### What you will do
• a. Which children of George E. Allen Sr. does the biography name?
• b. According to the biography of George E. Allen Sr., how did his law practice come to be in Richmond?
• c. Can you quote the biography of George E. Allen Sr. from "- Party: Democratic" up to and including "during the depression."?

[[ Document section open ]]

Member of the Virginia Senate from the 28th district
- In office January 12, 1916 – January 14, 1920
- Preceded by: Robert K. Brock
- Succeeded by: Louis S. Epes

Personal details
- Born: George Edward Allen March 31, 1885 Lunenburg, Virginia, U.S.
- Died: July 21, 1972 (aged 87) Richmond, Virginia, U.S.
- Party: Democratic
- Spouse(s): Susie Lee Jones Mary Bridgeforth
- Children: George E. Allen Jr. Ashby B. Allen Wilbur C. Allen Anna Florence Allen
- Education: Virginia Polytechnic Institute University of Virginia

= George E. Allen Sr. =

American politician (1885–1972)

George Edward Allen Sr. (March 31, 1885 – July 21, 1972) was a Virginia state senator from 1916 to 1920 and a trial attorney who, with his three sons, founded the law firm of Allen, Allen, Allen & Allen. He was born in Lunenburg County, Virginia, and studied law at The University of Virginia. In 1910 he started practicing law in Victoria, Virginia, and in 1914 became the youngest mayor in the town's history. After having practiced law for more than twenty years in southside Virginia and having served as a state senator, he moved both his family and his law practice to the state capital of Richmond during the depression.

[[ Document section closed ]]
[[ Supplied data open ]]

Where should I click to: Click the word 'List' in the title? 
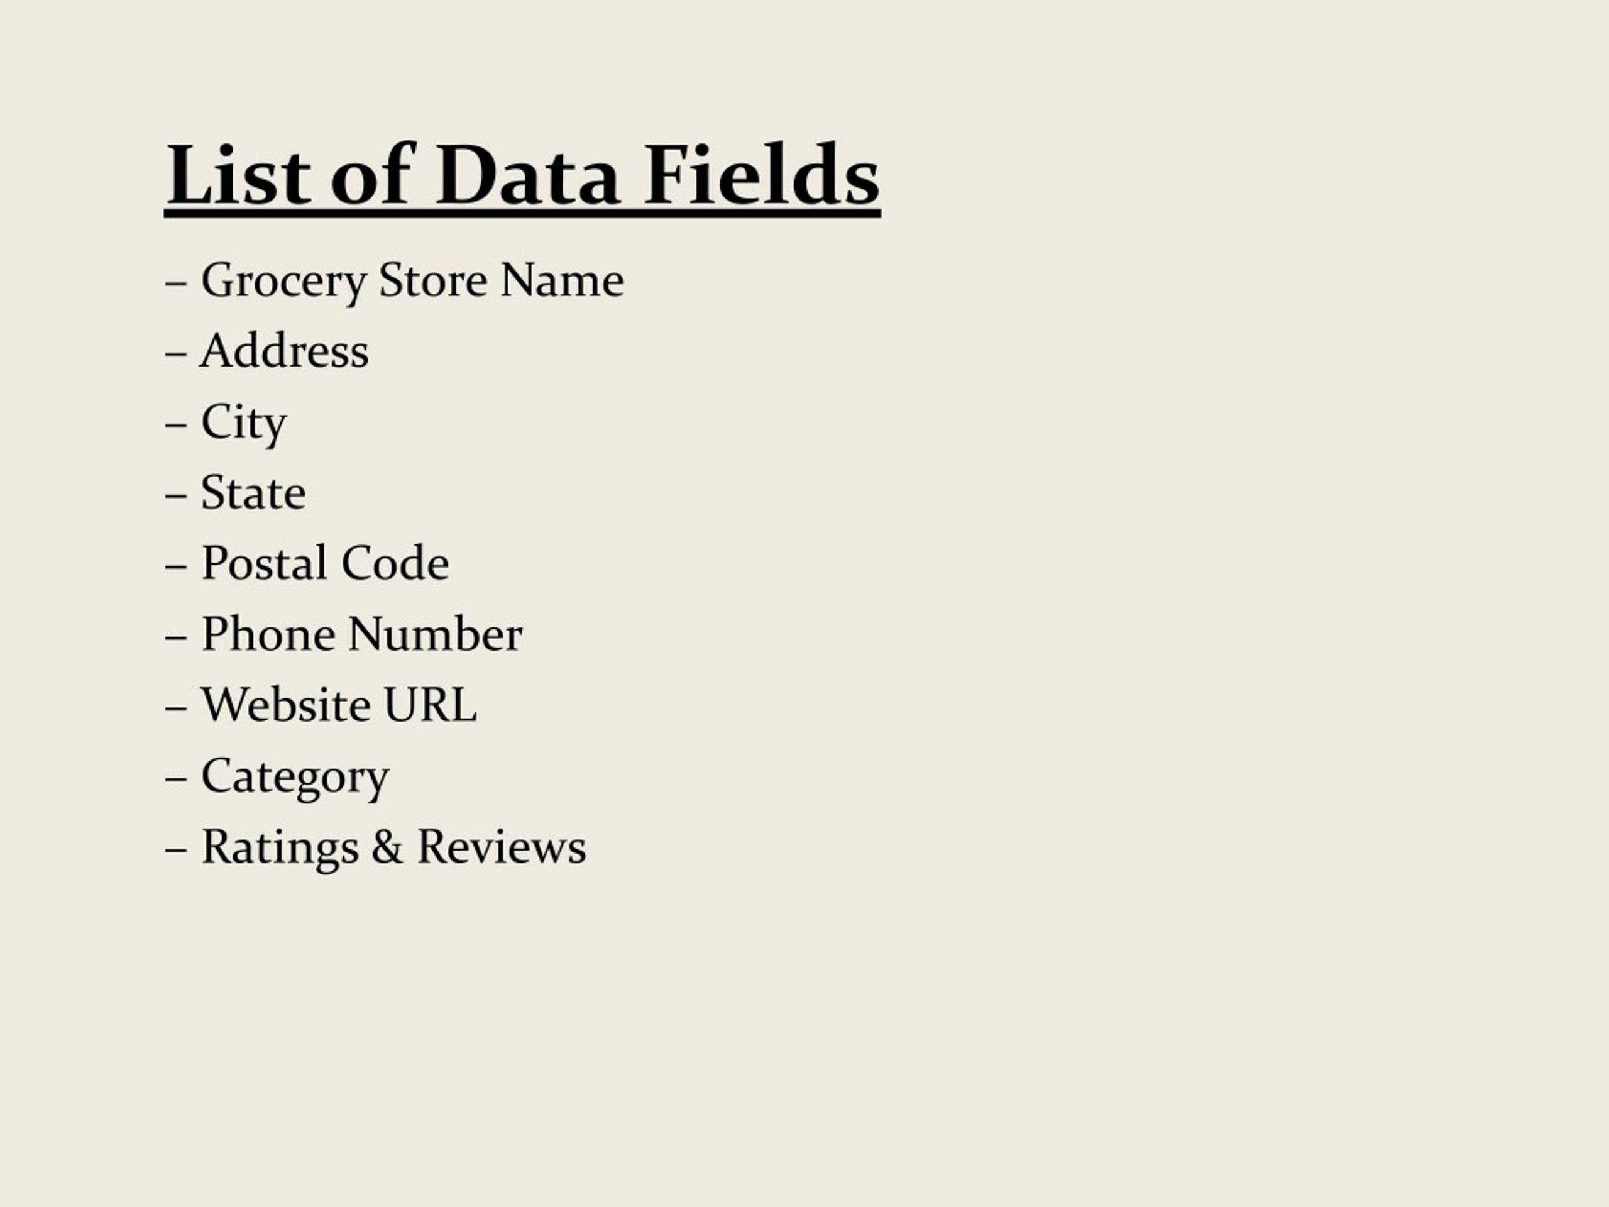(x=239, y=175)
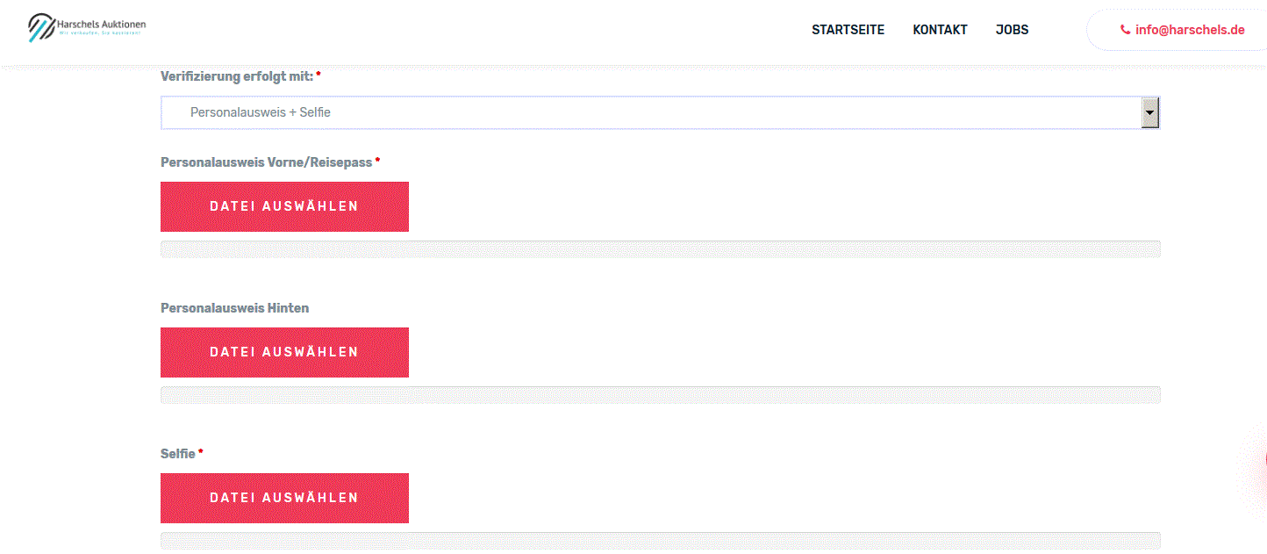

[[ Supplied data closed ]]

### Results
• a. George E. Allen Jr., Ashby B. Allen, Wilbur C. Allen, and Anna Florence Allen.

• b. He first practiced law for more than twenty years in southside Virginia, starting in Victoria in 1910, and also served as a state senator. During the depression, he then moved both his family and his law practice to Richmond, the state capital.

• c.
- Party: Democratic
- Spouse(s): Susie Lee Jones Mary Bridgeforth
- Children: George E. Allen Jr. Ashby B. Allen Wilbur C. Allen Anna Florence Allen
- Education: Virginia Polytechnic Institute University of Virginia

= George E. Allen Sr. =

American politician (1885–1972)

George Edward Allen Sr. (March 31, 1885 – July 21, 1972) was a Virginia state senator from 1916 to 1920 and a trial attorney who, with his three sons, founded the law firm of Allen, Allen, Allen & Allen. He was born in Lunenburg County, Virginia, and studied law at The University of Virginia. In 1910 he started practicing law in Victoria, Virginia, and in 1914 became the youngest mayor in the town's history. After having practiced law for more than twenty years in southside Virginia and having served as a state senator, he moved both his family and his law practice to the state capital of Richmond during the depression.